Not supposed to go through metal detectors, I am told the detector is not the problem, you are just going to set it off and then it is a hide and seek wheres the metal game.  Tell them before you go through and they will wand you but not over the pacer if they are trained (again lawsuit protection mostly) they may pat yo udown, they may send you to a special room to pat you down.  All part of the fun.  Sometimes the special room gets you through security faster, ask the first person you see who checks your ticket you might get to bypass the whole line for the special room.  depends on the airport.  You might get stuck behind 5 wheelchairs and be slower getting through.

Ask your doc on the next visit which should be soon, about premedicating for dental work like cleanings.  Your teeth not all that far away from your major arteries going to/from the brain.  I have had a number of dentists and a number of cardiologists.  The good dentists should see you have a device and ask if you need to be or should be premedicated (take a handful of amoxicilion before the visit which the dentist office prescribes for you).

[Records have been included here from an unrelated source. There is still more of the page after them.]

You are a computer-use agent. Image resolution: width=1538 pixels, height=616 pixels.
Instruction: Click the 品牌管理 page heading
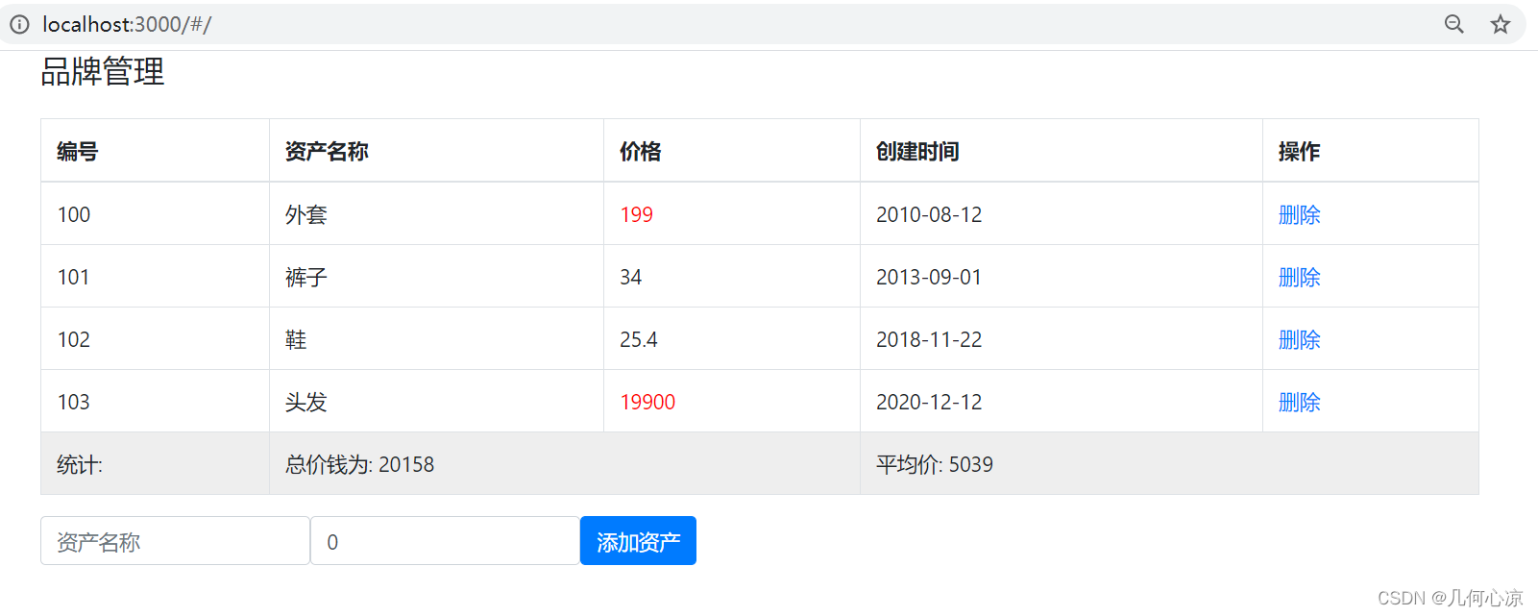pos(103,72)
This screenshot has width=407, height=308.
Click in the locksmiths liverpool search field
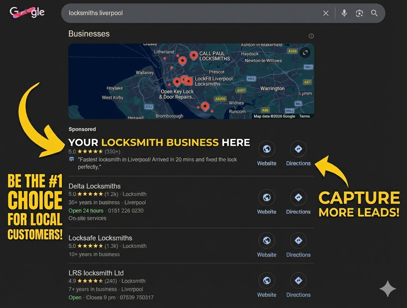(189, 13)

I did it for a long time then was told I didnt need to by the next doc the pacer has been in there a while.  So before you end up at the dentists not able to complete that visit, get your docs answer and then before the dentist tell them you have a pacer and you need to be premedicated.

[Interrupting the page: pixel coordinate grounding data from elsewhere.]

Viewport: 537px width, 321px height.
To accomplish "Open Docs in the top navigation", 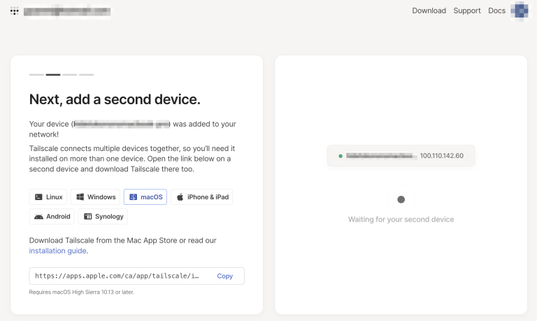I will pos(496,11).
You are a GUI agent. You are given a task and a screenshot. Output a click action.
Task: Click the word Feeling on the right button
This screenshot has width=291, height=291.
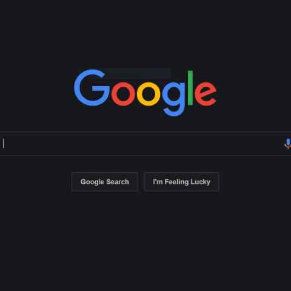[x=176, y=182]
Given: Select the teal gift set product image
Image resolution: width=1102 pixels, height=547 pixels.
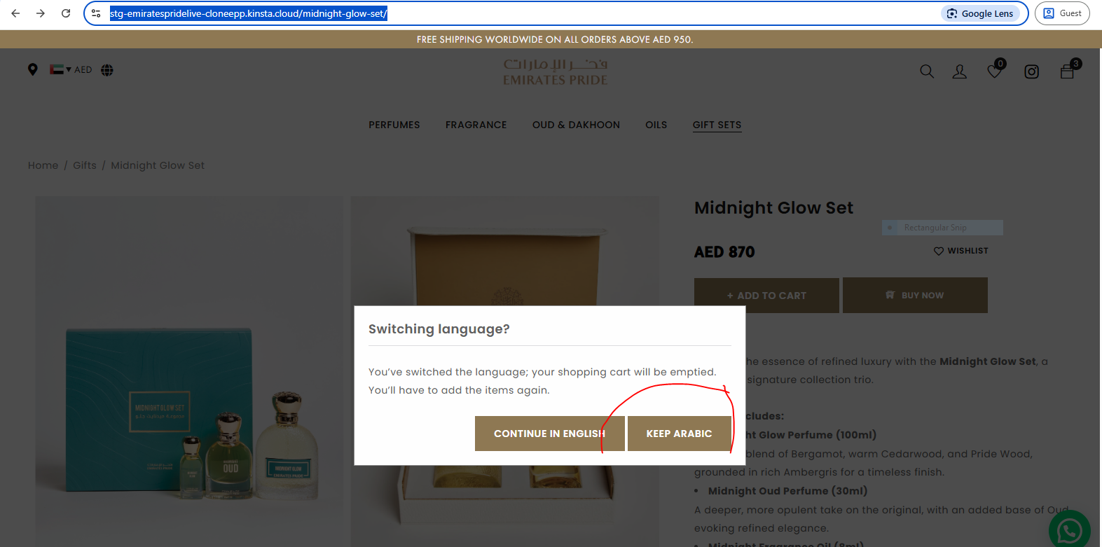Looking at the screenshot, I should [x=189, y=371].
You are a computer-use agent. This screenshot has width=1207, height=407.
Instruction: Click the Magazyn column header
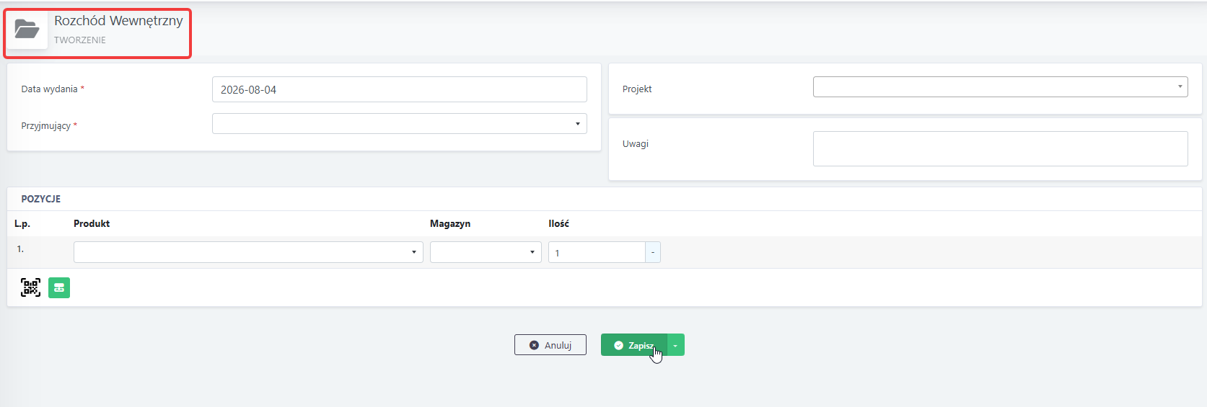coord(450,224)
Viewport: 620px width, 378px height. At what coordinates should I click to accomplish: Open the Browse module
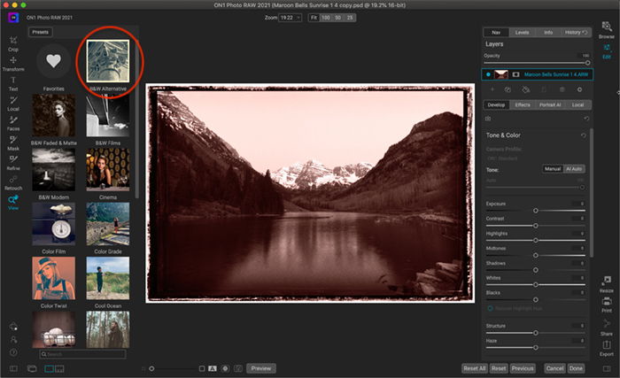[x=606, y=29]
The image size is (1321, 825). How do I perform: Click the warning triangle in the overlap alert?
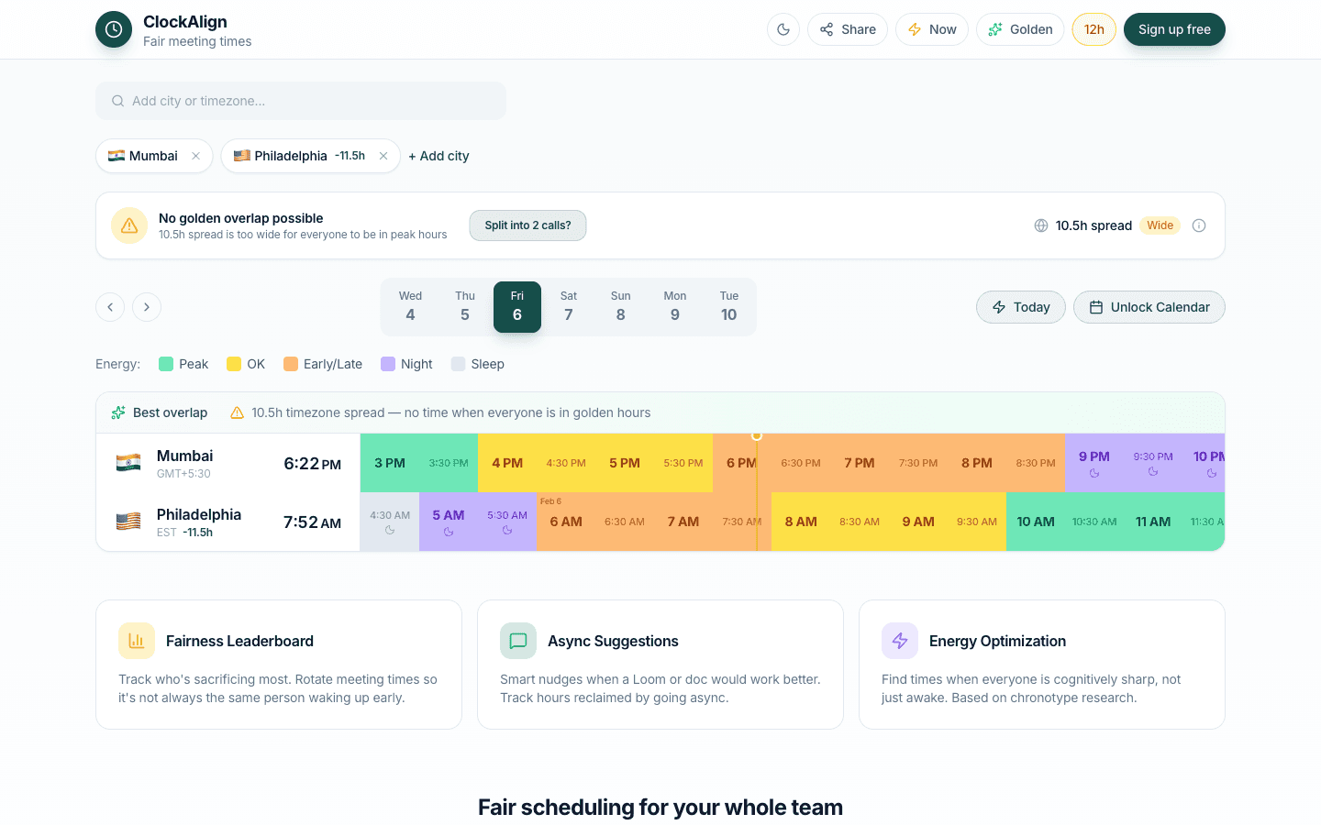click(128, 225)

You wanted to know everything.

Ummm, ask for your copy of the printouts.  Sit down with the doc and walk through the printout, I am an electrical engineer so the volts and milliamps and milliseconds make perfet sense to me.  But EE or not ask about the lower limit and upper limit, did they change any settings and why.  Am I dependent or not.  Knowing what your limits are if you feel strange, esp this first few months, take your pulse, count out the full 60 seconds dont do the 10 seconds and multiply by 6 or vice versa.  If it is outside that range, then consider calling the doctor.

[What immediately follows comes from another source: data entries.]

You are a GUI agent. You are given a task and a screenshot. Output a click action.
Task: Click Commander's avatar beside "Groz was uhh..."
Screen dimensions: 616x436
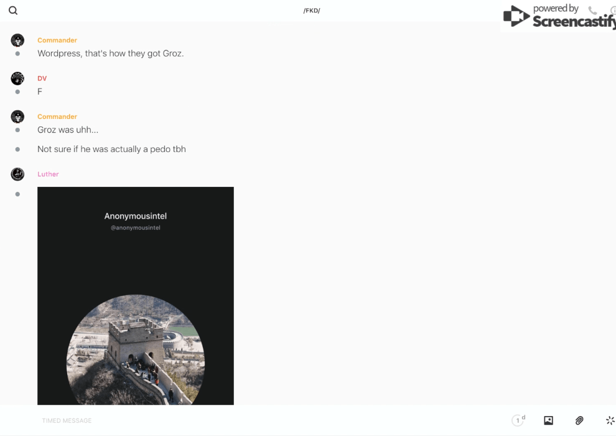17,116
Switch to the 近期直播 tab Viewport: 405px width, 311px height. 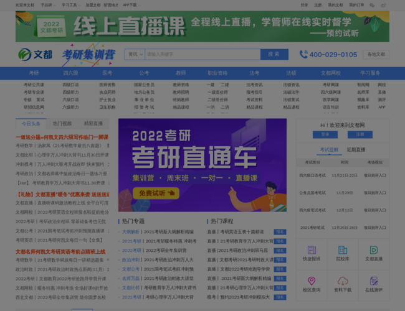(x=356, y=149)
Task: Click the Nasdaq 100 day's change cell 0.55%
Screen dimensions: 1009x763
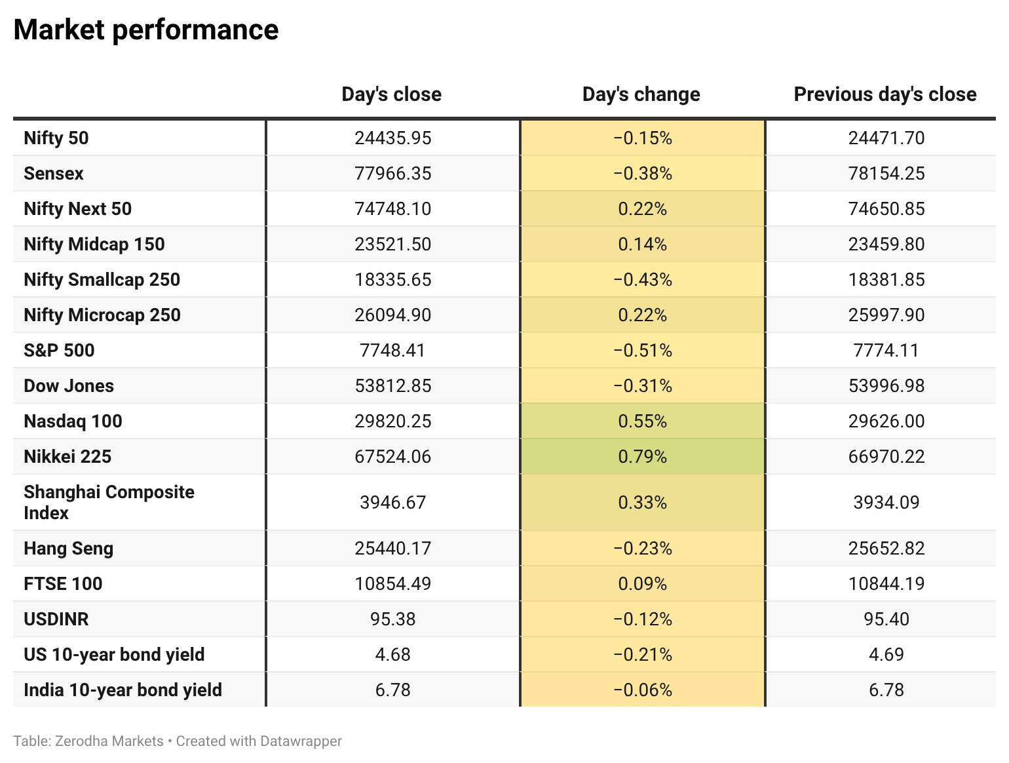Action: (x=643, y=421)
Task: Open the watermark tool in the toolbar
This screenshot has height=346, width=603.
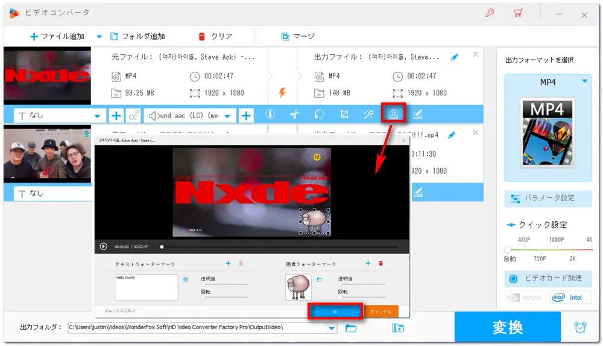Action: (393, 115)
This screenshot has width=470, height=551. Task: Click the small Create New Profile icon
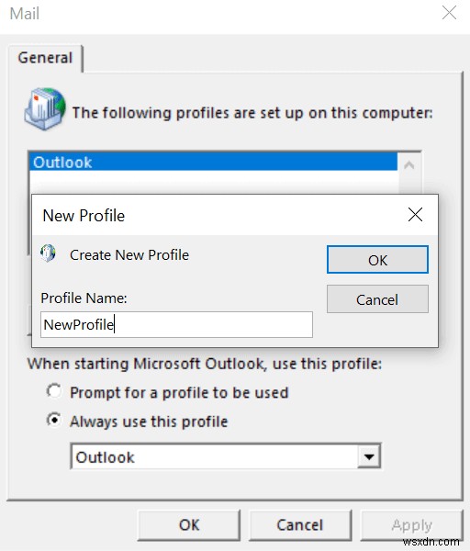tap(48, 253)
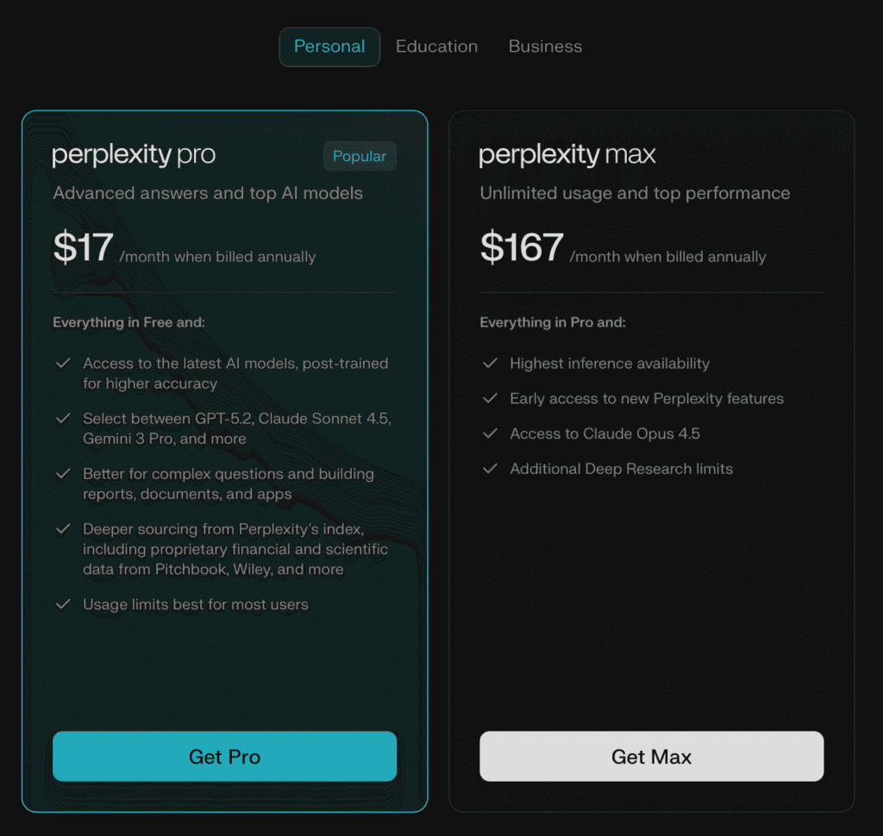Switch to the Business tab
883x836 pixels.
click(545, 47)
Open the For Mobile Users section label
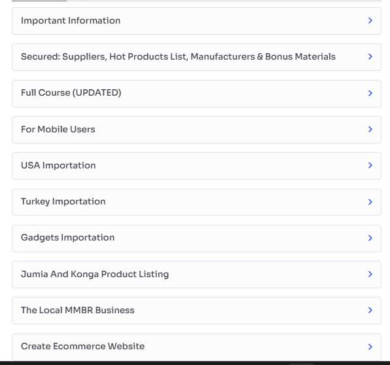The width and height of the screenshot is (390, 365). 58,129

The estimated life on the printout is not that good of an estimate, when it says three weeks that is probably accurate-ish but one year in if it says 4 years left, forget about it...When you get to that 7-10 year range expect the phone checkups if you have those or the office visits to increase, hopefully your insurance company understands this need, some dont.  When the pacer voltage gets low enough the pacer will lock on 65 BPM, this is normal, it is a battery savings safety mode, you have months left to schedule an appointment.  they should be watching for this with the increased checks.  you are already years into this they can mess with my heart thing, so being locked on 65 is just another thing.  dont go to the gym, careful climbing stairs, use the elevator, your body is not reacting right because your heart is locked.  climbing stairs you breath really hard maybe your chest hurts.  hopefully within days or weeks you are in getting pacer number N+1.  I think on my first one the doc said.  Hmm, what are you doing next week...This was the same day I complained to a buddy, why have I been going in twice as often for the last three years I am sick and tired of this...

You might have one that is MRI safe or not, different opinons on this on this site, but know if the doc says you cannot have an MRI, and dont mess around you dont want it being ripped out of your body.

30 years four pacers they last 7-10 years for me by biggest problem really is/was the car seat belt and it isnt as much of a problem anymore.  I generally am back to work in a week or so, dont realize how much you use that left arm driving unti you cant or dont want to post op.  After about a month my shoulder is mostly working normal.  The devices have way more features every new one you get, might be smaller but they are pretty close to as small as they can be with the connectors dominating the size.  There is no reason to make them last longer than 10 plus or minus years.  I was able to get my old ones until now pretty sure they wont let me have this one, I think they are worried that if we get our hands on them we might hack them or something.  so much for my collection...quite likely you wont be able to get yours either...sigh.

This thing is there to make you normal.